== Work request ==
Return the lines below in which the string "will" occurs.

== Records shown ==

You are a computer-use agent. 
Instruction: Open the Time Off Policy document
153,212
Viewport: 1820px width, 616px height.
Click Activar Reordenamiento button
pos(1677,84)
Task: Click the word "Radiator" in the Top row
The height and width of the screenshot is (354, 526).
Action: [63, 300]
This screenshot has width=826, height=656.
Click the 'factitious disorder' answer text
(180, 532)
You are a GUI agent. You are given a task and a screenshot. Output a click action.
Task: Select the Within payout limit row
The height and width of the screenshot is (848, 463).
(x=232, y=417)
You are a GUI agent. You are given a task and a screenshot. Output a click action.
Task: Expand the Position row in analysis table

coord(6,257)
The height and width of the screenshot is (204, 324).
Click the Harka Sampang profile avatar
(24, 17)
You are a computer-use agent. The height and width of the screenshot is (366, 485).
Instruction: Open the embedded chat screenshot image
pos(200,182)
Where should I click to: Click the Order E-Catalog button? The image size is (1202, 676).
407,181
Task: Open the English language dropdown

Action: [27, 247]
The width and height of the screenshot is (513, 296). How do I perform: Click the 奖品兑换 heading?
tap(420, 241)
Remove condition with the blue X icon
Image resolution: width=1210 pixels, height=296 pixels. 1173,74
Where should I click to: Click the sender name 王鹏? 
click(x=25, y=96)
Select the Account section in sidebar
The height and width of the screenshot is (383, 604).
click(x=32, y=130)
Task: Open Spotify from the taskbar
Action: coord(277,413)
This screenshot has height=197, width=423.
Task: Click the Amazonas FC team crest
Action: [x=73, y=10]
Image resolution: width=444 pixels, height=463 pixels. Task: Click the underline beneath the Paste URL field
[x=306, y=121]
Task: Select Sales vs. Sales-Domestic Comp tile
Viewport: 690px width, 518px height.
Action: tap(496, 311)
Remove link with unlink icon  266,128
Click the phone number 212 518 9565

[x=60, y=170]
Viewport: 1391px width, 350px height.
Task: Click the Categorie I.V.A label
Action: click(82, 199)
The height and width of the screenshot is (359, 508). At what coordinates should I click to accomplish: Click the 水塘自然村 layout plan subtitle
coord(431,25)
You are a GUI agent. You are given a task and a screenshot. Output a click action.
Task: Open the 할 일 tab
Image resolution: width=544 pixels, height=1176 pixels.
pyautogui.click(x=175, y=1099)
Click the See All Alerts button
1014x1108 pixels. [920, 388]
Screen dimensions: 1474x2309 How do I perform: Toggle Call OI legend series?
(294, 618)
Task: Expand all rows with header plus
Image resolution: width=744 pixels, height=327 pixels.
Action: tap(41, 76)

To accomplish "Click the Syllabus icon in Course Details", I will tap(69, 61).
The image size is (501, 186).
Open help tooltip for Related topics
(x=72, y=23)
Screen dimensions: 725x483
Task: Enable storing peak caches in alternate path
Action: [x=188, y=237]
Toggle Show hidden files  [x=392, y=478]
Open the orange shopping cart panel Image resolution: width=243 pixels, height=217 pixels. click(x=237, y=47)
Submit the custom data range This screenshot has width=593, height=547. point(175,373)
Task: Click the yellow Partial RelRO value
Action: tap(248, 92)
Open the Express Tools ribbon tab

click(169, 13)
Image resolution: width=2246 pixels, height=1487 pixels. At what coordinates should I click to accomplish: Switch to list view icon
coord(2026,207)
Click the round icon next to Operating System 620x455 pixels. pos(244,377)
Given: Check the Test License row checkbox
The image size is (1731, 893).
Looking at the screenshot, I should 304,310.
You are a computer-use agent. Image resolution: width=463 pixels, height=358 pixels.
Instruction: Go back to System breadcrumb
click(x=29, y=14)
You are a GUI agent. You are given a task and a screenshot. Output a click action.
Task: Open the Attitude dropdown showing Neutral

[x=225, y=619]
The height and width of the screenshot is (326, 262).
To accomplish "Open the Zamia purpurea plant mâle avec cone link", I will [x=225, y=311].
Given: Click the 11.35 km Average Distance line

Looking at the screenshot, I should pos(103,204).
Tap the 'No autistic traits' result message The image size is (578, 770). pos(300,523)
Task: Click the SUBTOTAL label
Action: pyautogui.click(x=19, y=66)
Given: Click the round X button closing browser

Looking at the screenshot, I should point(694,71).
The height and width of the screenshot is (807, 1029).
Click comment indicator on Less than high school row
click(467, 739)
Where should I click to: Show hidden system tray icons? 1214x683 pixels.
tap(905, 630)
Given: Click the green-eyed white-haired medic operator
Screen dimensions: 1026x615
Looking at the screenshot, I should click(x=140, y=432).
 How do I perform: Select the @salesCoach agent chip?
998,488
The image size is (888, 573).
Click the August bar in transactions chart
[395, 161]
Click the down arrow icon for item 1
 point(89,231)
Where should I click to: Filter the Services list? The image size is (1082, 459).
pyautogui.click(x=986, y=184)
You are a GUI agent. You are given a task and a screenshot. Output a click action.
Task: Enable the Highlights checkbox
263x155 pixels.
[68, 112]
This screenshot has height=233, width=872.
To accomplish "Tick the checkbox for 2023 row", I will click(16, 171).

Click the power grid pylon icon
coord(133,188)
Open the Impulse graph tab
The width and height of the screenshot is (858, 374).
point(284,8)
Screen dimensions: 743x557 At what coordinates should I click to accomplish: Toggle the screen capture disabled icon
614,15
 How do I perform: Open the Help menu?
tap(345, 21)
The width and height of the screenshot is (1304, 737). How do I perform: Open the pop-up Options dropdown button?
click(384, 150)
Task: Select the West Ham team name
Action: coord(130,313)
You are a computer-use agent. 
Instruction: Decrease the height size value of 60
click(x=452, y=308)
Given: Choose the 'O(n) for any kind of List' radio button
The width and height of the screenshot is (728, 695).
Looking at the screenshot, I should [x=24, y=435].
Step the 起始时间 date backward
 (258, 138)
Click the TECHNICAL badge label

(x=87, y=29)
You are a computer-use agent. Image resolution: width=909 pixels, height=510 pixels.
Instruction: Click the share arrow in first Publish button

== Output below ==
To accomplish "Click the Syllabus icon in Course Details", I will tap(69, 61).
To accomplish "Open the Zamia purpurea plant mâle avec cone link", I will [x=225, y=311].
To accomplish "Tick the checkbox for 2023 row", I will click(16, 171).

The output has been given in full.